Innovation That Matters

The new system uses the power of ocean waves to capture free energy for desalination | Photo source Resolute Marine

A new desalination method uses wave-powered technology

Agriculture & Energy

The new method addresses the reliance of desalination systems on the main electricity grid

97% of Earth’s water is found in the sea and contains salt. As the world faces increasing water scarcity, desalination has long been touted as a way to derive vital fresh water from the world’s oceans. But existing reverse-osmosis technology requires a connection to the main electricity grid. Procuring energy in this way is expensive, and creates additional demand for fossil-fuel-derived energy. Moreover, this option is not available for more inaccessible regions that are among the most exposed to water scarcity.

There is therefore a need to develop desalination systems that capture energy from green sources separate from the main electricity grid. In response to this challenge, participants in the EU-funded H2020 W2O project have invented a method to desalinate water through wave-powered technology, proving that a system run on renewable and off-the-grid energy is possible. The new system—called Wave2OTM—uses a Wave Energy Converter (WEC) placed on the seafloor. This sways with the motion of the waves, providing a source of free energy.

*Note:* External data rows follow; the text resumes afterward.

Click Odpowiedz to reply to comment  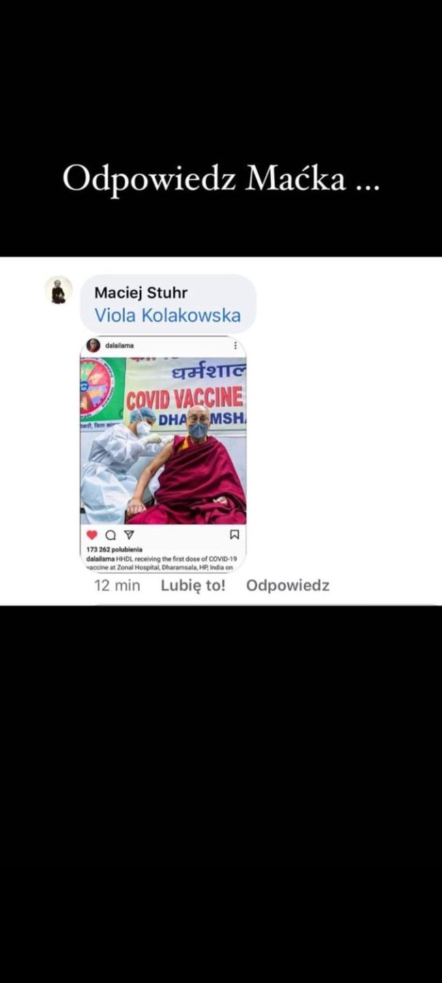pos(288,586)
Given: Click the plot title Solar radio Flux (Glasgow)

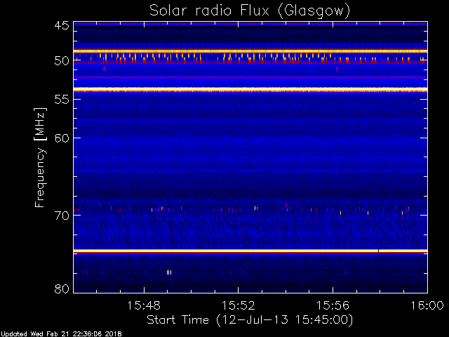Looking at the screenshot, I should [x=250, y=11].
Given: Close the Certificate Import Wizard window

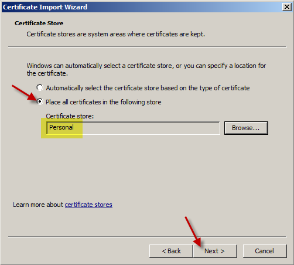Looking at the screenshot, I should click(x=287, y=7).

In the words of Olivier Ceberio, Chief Operating Officer of Irish company Resolute Marine, who co-ordinated the project, “This technology delivers free energy from a consistent and inexhaustible renewable energy source: ocean waves.” 

A further benefit of the Wave2O system is that it can be installed swiftly and operated completely off-grid, processing large volumes of fresh water relatively inexpensively.

Following the initial project, Resolute Marine is now focusing its efforts on developing projects in Cape Verde. In a recent interview for a report produced by the International Energy Agency and Ocean Energy Systems, CEO Bill Staby explained that scarcity is particularly acute in this island nation. 85% of the country’s water comes from dirty and noisy diesel-powered desalination plants, while water shortages create stressful living conditions for the population.

At Springwise we have seen several innovations concerned with desalination, such as a desalination pump inspired by the mangrove. We have also seen prior examples of desalination systems that utilise renewable energy sources, such as solar power.